Info on Mozambique
Location: Southeastern Africa, between South Africa and Tanzania.
Total area: 799,380 sq km
Land boundaries with Malawi, South Africa, Swaziland, Tanzania, Zambia, Zimbabwe, in total of 4,571 km.
Highest point: Monte Binga, 2,436 m
Almost five centuries as a Portuguese colony came to a close with independence in 1975. Large-scale emigration, economic dependence on South Africa, a severe drought, and a prolonged civil war hindered the country´s development until de mid 1990´s. The Ruling Front for the Liberation of Mozambique (FRELIMO) party formally abandoned Marxism in 1989, and a new constitution the following year provided for multiparty elections and a free market economy. With UN and Comunitá Sant´Egidio mediations, representatives of Frelimo and Renamo began peace negotiations in 1990, in Rome. The main negotiators were Armando Emílio Guebuza from Frelimo and Raúl Manuel Domingos from Renamo. The peace agreement was signed on 4 October 1992, putting an end to the civil war. In December 2004, Mozambique underwent a delicate transition as Joaquim Chissano stepped down after 18 years in office. His elected successor, Armando Emílio Guebuza, promised to continue the sound economic policies that have encouraged foreign investment. Mozambique has seen strong economic growth since the end of the civil war largely due to post-conflict reconstruction. Despite high economic growth rates in recent years, Mozambique remains among the world´s poorest countries. Facilities for tourism in Maputo, the capital city, are steadily improving but remain limited in other areas as many of the goods and services taken for granted in other countries are not yet available.

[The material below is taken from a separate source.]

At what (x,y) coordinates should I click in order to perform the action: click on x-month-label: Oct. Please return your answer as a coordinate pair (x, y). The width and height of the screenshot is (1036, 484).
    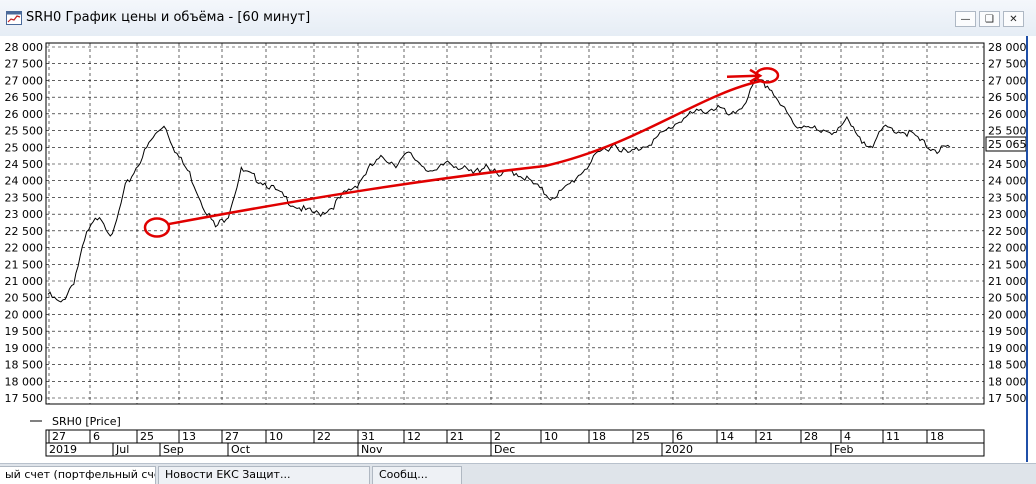
    Looking at the image, I should click on (241, 450).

The official language is Portuguese, other national languages are changana, macua and chuabo.
In 1975, at its independence, Mozambique was among the world´s poorest countries, a situation that was aggravated during the civil war, between 1977 and 1992, and with the practice of the socialist economic model. In 1978 the government initiated macro-economic reforms designed to stabilize the economy. A Structural Adjustment programme was implemented and the IMF imposed limits to the foreign donations to areas such as health, education and reconstruction. This led to situations of poverty, even teachers and nurses fell under the poverty line and were forced to find other sources of income. This was the time when “petty-corruption” was institutionalized, a strong setback to the puritan approach of the independence time, of Samora Machel.
As this was also the time of “savage capitalism”, the state was forced out of the economy. Most companies/businesses were privatized; many of the small companies were taken by Frelimo members; the big ones were bought by multi-national companies.